Les lettres de Voiture et ses vers parlent fort souvent d’Arnauld ; c’étoit au moins le Racan de Voiture, en poésie burlesque. Pour de la prose, il n’y a qu’une pièce de lui qu’on appelle la Mijorade. On n’a rien imprimé de tout cela ; je le donnerai quelque jour[2].

À la fin de 1646, il fit une relation, qui est imprimée, de la campagne de cette année-là : elle est bien écrite.
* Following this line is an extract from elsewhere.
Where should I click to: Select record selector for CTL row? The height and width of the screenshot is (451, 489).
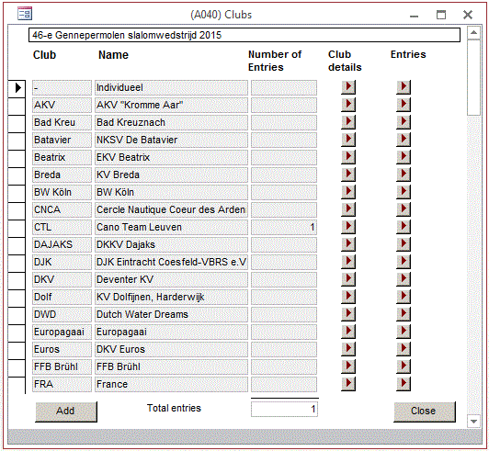click(17, 227)
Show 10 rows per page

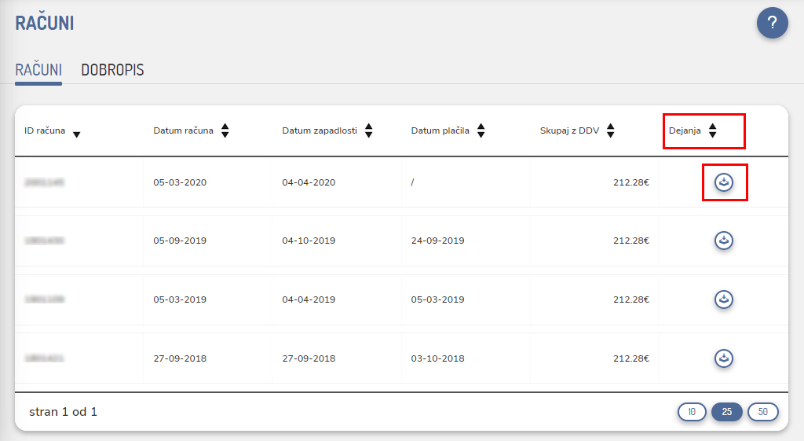692,412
Je n’ai jamais vu qu’une lettre en prose de lui qu’on imprima dans la première édition de Voiture, croyant qu’elle fût de sa façon, c’est à madame de Rambouillet, en lui envoyant Polexandre[3] ; elle est prise tout de travers, et n’a que de faux brillants.

Arnauld a eu ses amours aussi bien que Voiture. Après Desbarreaux, ce fut le galant de Marion de l’Orme. On conte que, comme il étoit rêveur, et qu’il lui arrivoit souvent de dire les choses sans savoir pourquoi, et même sans les vouloir dire, un jour, quoiqu’il n’eût aucun soupçon d’elle, il lui dit : « Qui est-ce qui est sorti de céans à deux heures après minuit ? » Il ne savoit pourquoi il disoit cela. Marion se troubla à cette question : elle crut avoir été trahie, et il se trouva que Cinq-Mars, depuis M. le Grand, qui commençoit alors à faire galanterie avec elle, en étoit sorti

  1. Anne Gonzague, princesse palatine.
  2. Arnauld de Corbeville est l’auteur du madrigal de la Tulipe, dans la Guirlande de Julie.
  3. Roman de La Calprenède.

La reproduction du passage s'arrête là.